Element and text position data:

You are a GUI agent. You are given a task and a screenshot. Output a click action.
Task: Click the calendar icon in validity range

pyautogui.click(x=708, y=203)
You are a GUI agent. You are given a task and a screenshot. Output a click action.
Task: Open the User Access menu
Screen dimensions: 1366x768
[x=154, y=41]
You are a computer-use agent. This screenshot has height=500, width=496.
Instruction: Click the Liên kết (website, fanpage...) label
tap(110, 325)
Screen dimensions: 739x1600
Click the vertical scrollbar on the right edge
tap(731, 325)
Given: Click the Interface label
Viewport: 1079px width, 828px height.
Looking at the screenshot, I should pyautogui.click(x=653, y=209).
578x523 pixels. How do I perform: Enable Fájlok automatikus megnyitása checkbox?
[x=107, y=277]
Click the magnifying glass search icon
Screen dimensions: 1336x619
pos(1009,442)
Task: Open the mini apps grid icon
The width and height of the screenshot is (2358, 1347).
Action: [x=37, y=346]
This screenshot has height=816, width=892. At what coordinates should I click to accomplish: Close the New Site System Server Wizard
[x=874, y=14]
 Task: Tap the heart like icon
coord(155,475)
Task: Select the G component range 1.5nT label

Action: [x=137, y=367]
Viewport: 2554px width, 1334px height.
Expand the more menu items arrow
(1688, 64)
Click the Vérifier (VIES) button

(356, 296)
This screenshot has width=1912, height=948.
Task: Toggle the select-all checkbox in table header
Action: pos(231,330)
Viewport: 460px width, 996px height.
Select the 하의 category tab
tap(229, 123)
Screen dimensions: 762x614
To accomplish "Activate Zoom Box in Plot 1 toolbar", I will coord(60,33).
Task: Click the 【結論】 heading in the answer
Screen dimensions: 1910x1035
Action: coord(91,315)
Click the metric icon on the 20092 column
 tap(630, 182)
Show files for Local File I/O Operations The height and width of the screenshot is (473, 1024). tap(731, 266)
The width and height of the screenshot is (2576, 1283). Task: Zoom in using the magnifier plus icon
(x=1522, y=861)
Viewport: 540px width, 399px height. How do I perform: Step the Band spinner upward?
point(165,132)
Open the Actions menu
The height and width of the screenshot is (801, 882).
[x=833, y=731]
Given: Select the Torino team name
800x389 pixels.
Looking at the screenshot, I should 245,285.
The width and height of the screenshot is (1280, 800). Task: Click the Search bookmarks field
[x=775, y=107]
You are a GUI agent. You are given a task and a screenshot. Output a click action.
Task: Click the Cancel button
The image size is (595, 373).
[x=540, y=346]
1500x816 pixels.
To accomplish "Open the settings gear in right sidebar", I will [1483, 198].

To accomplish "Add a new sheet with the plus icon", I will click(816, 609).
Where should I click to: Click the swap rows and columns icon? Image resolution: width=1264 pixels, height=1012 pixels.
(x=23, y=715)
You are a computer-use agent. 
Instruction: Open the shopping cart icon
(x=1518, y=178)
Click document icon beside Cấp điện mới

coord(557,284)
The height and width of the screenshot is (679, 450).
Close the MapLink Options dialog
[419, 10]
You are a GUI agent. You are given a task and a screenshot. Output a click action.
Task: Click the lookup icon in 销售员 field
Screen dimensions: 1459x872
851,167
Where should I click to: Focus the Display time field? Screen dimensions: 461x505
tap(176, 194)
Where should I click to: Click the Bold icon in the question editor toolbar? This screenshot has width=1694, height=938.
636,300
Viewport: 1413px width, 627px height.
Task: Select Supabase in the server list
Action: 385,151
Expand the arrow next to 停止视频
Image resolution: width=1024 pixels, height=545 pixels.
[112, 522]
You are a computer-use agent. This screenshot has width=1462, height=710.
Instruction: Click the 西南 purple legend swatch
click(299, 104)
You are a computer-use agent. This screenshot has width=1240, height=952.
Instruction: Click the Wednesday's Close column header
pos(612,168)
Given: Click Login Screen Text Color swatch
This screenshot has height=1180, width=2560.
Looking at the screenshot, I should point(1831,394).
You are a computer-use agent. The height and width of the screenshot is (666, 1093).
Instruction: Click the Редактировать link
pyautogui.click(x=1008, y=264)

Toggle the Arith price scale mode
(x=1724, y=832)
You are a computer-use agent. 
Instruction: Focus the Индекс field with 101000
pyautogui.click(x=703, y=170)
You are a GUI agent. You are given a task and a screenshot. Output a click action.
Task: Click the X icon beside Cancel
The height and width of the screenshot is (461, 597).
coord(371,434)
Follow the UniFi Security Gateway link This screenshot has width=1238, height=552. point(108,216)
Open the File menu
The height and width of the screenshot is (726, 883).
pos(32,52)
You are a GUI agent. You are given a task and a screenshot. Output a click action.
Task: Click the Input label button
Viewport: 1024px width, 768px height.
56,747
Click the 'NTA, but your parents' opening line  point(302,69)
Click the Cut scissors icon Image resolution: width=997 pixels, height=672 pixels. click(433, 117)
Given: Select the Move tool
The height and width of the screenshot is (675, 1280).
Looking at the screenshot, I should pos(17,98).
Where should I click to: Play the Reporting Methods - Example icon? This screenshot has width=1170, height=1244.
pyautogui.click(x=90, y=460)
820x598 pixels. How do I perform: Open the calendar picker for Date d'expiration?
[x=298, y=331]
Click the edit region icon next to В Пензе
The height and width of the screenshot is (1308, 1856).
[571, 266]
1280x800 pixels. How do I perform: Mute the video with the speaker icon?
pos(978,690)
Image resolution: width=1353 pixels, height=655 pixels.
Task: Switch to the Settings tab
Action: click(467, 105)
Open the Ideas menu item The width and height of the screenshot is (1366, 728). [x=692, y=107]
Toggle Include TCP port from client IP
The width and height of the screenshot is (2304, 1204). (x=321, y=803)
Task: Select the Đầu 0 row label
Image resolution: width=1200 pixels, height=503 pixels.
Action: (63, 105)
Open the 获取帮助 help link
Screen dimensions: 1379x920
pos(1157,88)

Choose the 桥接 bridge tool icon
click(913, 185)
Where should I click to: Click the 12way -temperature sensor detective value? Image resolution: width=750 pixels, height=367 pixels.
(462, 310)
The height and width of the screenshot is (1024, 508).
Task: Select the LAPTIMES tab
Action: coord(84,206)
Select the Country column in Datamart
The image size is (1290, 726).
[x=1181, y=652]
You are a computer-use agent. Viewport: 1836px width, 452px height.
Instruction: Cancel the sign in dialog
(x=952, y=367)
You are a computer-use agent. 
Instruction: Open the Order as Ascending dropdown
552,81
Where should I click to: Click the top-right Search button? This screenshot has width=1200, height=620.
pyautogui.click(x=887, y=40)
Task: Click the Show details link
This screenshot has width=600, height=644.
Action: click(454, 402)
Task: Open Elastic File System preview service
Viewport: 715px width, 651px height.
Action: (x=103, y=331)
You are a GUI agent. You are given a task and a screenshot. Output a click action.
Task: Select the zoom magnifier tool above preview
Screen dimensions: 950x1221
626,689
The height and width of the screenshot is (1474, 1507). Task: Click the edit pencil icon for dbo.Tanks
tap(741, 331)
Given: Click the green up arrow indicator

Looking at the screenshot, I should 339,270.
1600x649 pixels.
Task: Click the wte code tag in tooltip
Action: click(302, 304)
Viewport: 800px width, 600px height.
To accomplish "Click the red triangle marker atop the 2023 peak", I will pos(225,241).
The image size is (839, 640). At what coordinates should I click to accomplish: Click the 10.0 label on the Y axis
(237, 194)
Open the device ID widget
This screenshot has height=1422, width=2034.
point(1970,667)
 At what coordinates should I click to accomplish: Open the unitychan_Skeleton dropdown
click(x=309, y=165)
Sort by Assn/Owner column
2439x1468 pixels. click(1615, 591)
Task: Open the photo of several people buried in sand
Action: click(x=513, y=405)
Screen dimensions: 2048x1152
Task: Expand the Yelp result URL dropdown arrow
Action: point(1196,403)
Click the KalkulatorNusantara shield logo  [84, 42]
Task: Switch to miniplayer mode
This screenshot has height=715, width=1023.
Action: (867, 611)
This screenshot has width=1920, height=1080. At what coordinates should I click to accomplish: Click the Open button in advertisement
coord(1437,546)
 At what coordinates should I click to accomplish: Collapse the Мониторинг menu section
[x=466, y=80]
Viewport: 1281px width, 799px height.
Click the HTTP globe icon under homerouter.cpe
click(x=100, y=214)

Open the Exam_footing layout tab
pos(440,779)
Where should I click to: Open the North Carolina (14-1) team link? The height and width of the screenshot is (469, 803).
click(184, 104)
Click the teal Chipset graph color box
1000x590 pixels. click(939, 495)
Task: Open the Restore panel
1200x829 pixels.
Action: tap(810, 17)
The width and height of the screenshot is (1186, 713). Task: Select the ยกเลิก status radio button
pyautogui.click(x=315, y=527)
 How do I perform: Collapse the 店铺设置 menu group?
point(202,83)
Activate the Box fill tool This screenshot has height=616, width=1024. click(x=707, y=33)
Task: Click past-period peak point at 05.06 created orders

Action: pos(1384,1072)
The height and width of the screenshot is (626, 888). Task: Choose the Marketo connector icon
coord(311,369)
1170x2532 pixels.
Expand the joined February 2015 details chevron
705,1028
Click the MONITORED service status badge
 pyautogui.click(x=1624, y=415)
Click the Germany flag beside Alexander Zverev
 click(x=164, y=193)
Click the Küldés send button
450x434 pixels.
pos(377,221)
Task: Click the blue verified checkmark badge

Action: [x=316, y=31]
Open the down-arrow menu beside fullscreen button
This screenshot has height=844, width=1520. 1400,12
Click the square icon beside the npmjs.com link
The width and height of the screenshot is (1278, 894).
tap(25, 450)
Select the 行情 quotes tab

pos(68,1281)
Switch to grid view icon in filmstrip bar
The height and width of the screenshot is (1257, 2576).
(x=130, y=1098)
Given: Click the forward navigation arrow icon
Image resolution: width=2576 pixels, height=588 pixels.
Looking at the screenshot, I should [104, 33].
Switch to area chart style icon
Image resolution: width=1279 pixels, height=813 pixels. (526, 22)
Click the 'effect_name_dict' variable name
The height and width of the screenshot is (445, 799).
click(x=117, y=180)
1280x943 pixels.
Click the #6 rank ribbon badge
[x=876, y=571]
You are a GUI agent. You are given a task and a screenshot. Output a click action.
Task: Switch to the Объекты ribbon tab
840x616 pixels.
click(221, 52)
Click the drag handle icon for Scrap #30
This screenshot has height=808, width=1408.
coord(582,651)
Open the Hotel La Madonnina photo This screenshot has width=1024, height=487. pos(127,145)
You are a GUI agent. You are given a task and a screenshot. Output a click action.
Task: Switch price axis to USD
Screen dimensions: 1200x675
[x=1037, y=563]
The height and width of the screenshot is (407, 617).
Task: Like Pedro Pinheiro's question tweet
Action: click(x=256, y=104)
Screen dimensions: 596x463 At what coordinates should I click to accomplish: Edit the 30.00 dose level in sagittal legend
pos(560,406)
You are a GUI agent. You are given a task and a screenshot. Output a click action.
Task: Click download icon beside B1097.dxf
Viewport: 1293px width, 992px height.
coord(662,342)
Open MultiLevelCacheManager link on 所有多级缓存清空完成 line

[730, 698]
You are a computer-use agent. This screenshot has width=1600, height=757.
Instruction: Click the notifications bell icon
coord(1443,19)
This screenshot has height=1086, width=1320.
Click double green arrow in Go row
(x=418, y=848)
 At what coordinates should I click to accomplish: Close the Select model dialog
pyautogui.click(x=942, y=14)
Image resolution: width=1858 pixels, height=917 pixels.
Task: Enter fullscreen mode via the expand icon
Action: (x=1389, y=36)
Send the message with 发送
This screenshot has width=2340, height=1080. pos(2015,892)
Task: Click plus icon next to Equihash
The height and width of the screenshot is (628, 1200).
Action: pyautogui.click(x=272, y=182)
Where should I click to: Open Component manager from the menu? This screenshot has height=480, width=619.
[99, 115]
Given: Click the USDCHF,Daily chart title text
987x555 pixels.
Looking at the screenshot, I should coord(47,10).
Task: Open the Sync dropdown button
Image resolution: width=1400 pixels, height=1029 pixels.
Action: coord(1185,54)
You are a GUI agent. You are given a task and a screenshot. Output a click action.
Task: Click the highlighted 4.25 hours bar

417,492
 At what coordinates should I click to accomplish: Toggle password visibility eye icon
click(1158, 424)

◆ **Exercise goal**
Set down the items again exactly, starting at the line that contains "has width=1600, height=757." and ending at the last line of the items.

◆ **Solution for this problem**
You are a computer-use agent. This screenshot has width=1600, height=757.
Instruction: Click the notifications bell icon
coord(1443,19)
This screenshot has height=1086, width=1320.
Click double green arrow in Go row
(x=418, y=848)
 At what coordinates should I click to accomplish: Close the Select model dialog
pyautogui.click(x=942, y=14)
Image resolution: width=1858 pixels, height=917 pixels.
Task: Enter fullscreen mode via the expand icon
Action: (x=1389, y=36)
Send the message with 发送
This screenshot has width=2340, height=1080. pos(2015,892)
Task: Click plus icon next to Equihash
The height and width of the screenshot is (628, 1200).
Action: pyautogui.click(x=272, y=182)
Where should I click to: Open Component manager from the menu? This screenshot has height=480, width=619.
[99, 115]
Given: Click the USDCHF,Daily chart title text
987x555 pixels.
Looking at the screenshot, I should coord(47,10).
Task: Open the Sync dropdown button
Image resolution: width=1400 pixels, height=1029 pixels.
Action: coord(1185,54)
You are a GUI agent. You are given a task and a screenshot. Output a click action.
Task: Click the highlighted 4.25 hours bar

417,492
 At what coordinates should I click to accomplish: Toggle password visibility eye icon
click(1158, 424)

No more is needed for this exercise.